While flacks for the Republican Uniparty in the Legislature cheerlead to imaginary "transparency" acts, the consultant/bloggers owners are up to bidness as usual:
The roughly 250 provisos reviewed by the House panel Tuesday included the deletions, additions and amendments of provisos to be included in next year's budget.
Among the ones up for debate was a proviso to charge for law enforcement to provide crowd control at certain events such as college football games.
Another would call for some of the state's 400 illegal immigrant inmates to be deported. Others would tie financial penalties for the use of speed cameras in Ridgeland, delay permits for coal ash permits, authorize South Carolina to opt out of the federal health care law and allow agencies to eliminate abstinence-only education and cut the rates paid to doctors and hospitals that treat Medicaid patients.
Budget writers on a House Ways and Means subcommittee reviewed roughly 250 budget "provisos" in 2 1/2 hours, advancing nearly all of them to the full committee for consideration. The meeting came the same day an investigation by The Post and Courier was published, revealing that lawmakers could free up tens of millions of dollars toward closing next year's $700 million budget hole by weeding out questionable provisos.
Provisos are akin to federal earmarks that have drawn the ire of some taxpayers for the way congressmen use them to funnel cash back home.
South Carolina provisos routinely have been used to protect special interests or pay for legislative pet projects, and legislators do not attach their names to their proposals. Many are carried over year after year. But the provisos also are a necessary component of the state budget, because they provide instructions for state agencies to carry out the legislative spending plans.
Rep. Chip Limehouse, R-Charleston, said he is going to pursue answers to questions raised by the newspaper about a lengthy proviso that provides free housing to a host of state officials, including Clemson University's head football coach and certain agency officials, such as the Department of Mental Health director.
The proviso is so outdated that Mark W. Binkley, counsel for the Mental Health Department, said the last director to occupy an agency-owned residence was Joseph Bevilacqua, who resigned in 1995. In fact, the department sold the house in 1996, Binkley said.
Limehouse said he is open for suggestions as to how to improve the system of budgeting by proviso.
"The proviso system we have in place is a fairly quick way to pass state laws when some of these provisions would never pass as a standalone bill.
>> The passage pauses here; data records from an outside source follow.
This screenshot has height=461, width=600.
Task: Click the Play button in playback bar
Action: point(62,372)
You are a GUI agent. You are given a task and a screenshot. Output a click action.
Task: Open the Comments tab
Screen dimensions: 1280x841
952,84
Some of these provisions just get passed every year," Limehouse said.
House Speaker Bobby Harrell, R-Charleston, defended the process.
"All of the provisos that are in the budget are subject to being removed every year," he said. "If the membership doesn't want a proviso to be in the budget, the membership has the ability to take it out."
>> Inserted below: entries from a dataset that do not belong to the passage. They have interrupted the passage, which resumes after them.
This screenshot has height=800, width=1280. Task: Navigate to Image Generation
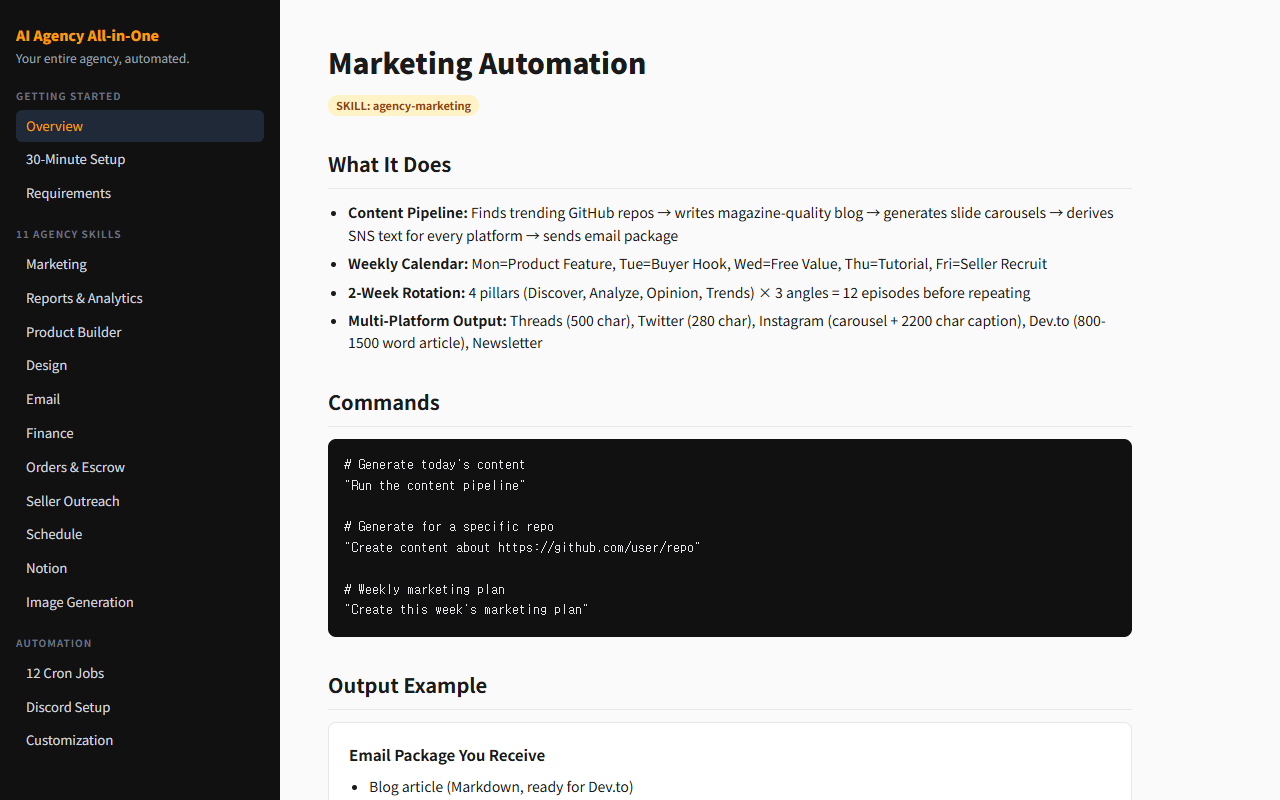79,602
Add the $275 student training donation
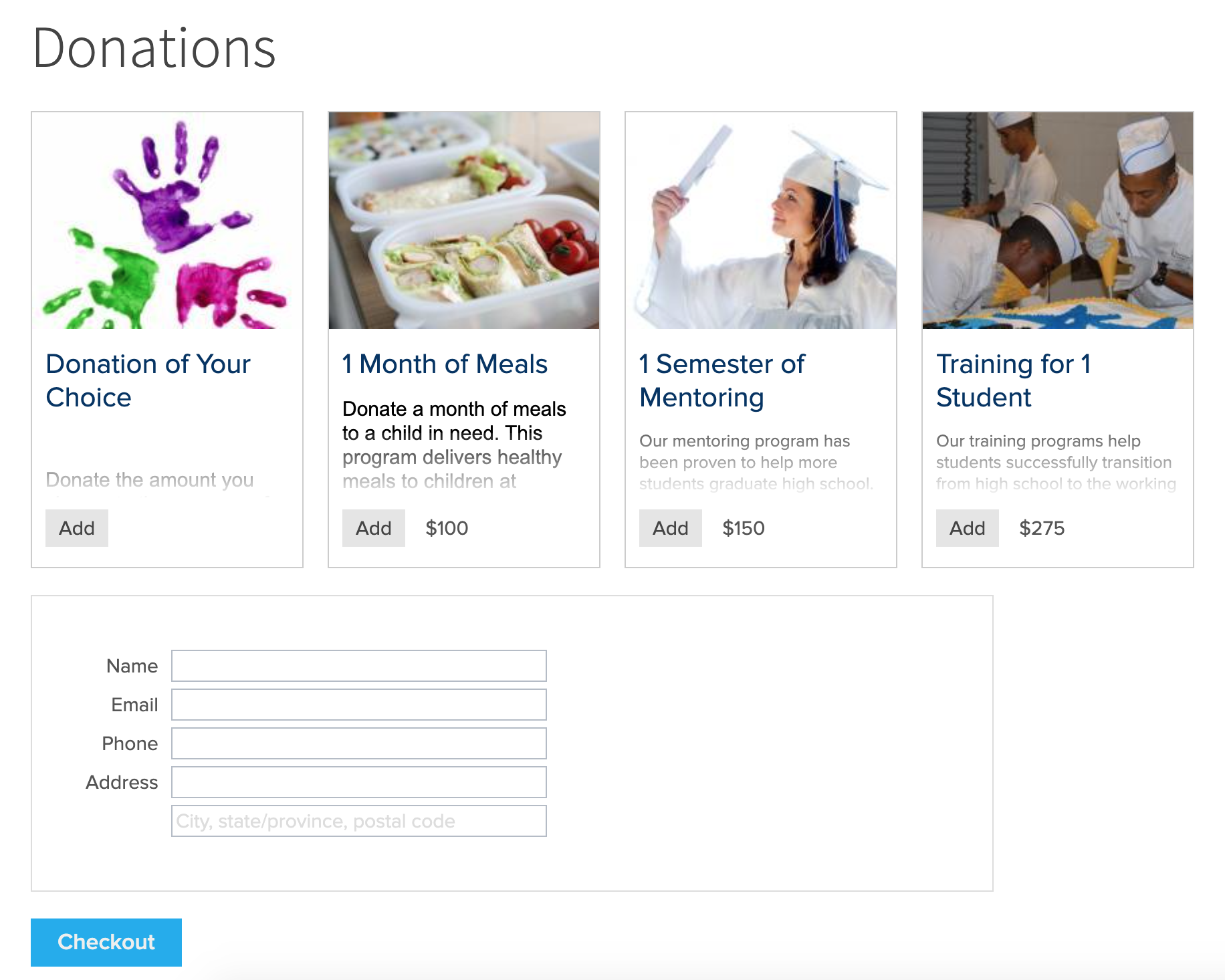This screenshot has width=1225, height=980. tap(968, 528)
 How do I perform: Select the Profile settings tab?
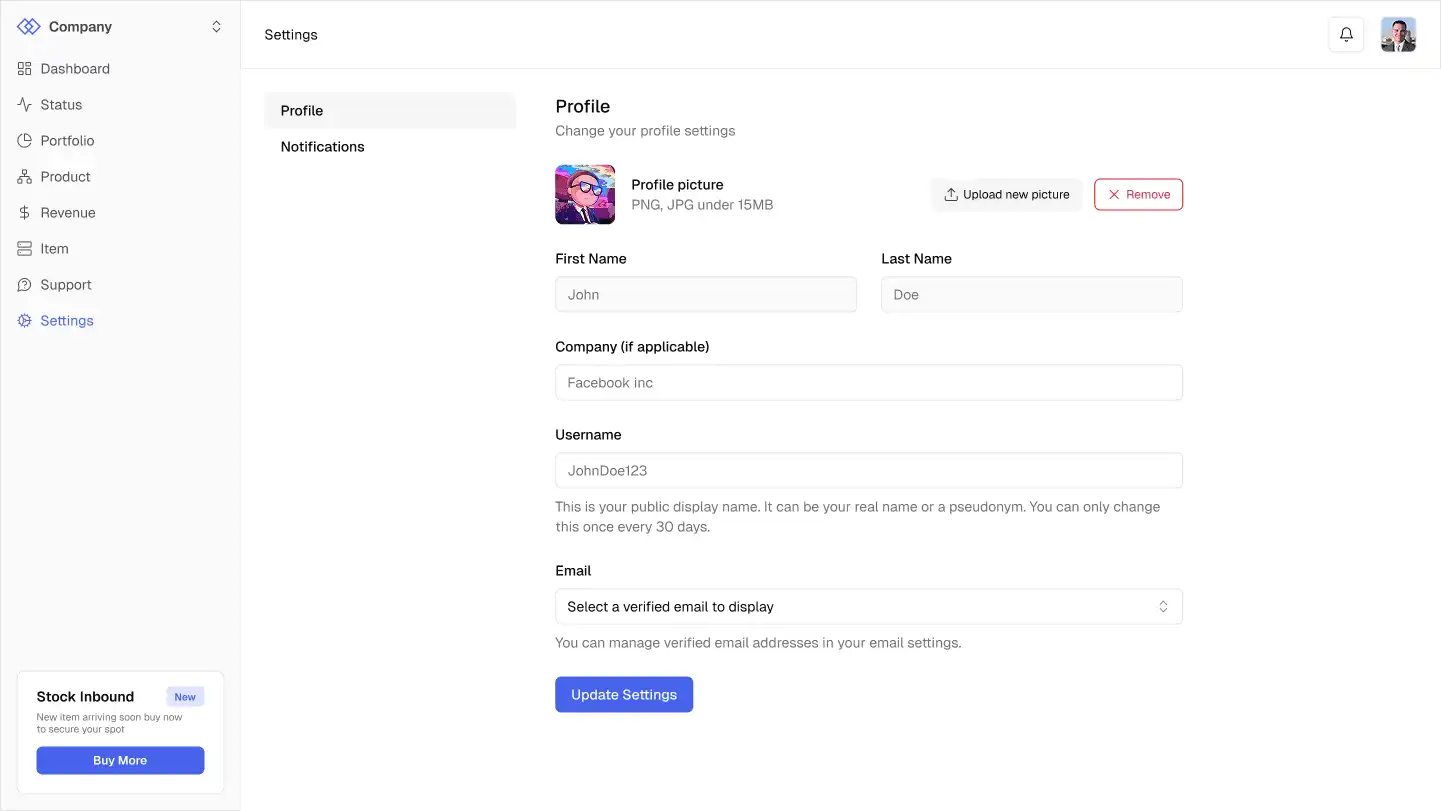coord(390,111)
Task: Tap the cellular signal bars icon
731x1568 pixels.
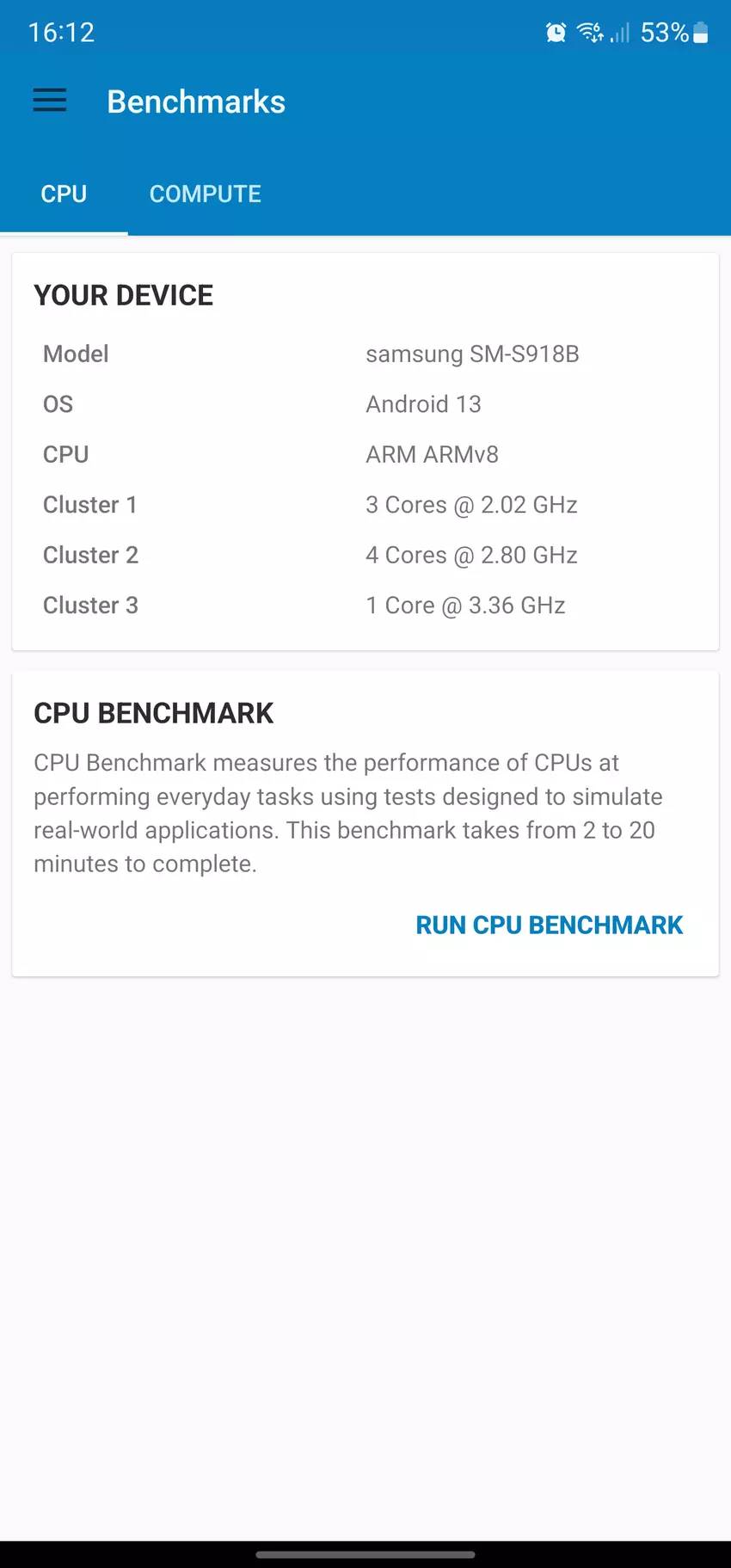Action: click(621, 33)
He said the Legislature made wholesale changes to the proviso budgeting practice in recent years. Improvements came when legislators agreed to stamp out the practice of slipping permanent law change into the budget and a House rule that requires disclosure of "hidden earmarks."
In 2008, the House began requiring a spreadsheet that is distributed to legislators that includes any provisos that are proposed by a House or Senate member. Provisos also can be requested by state agencies, but they are not required to be listed on the hidden earmark spreadsheet. The House reported one hidden earmark last year that was requested by Ways and Means Chairman Dan Cooper, R-Piedmont. It directed money toward a wind-turbine facility in North Charleston.
Government watchdogs, however, said South Carolina's practices don't provide enough accountability. And Senate President Pro Tem Glenn McConnell, R-Charleston, said he wants improvements made.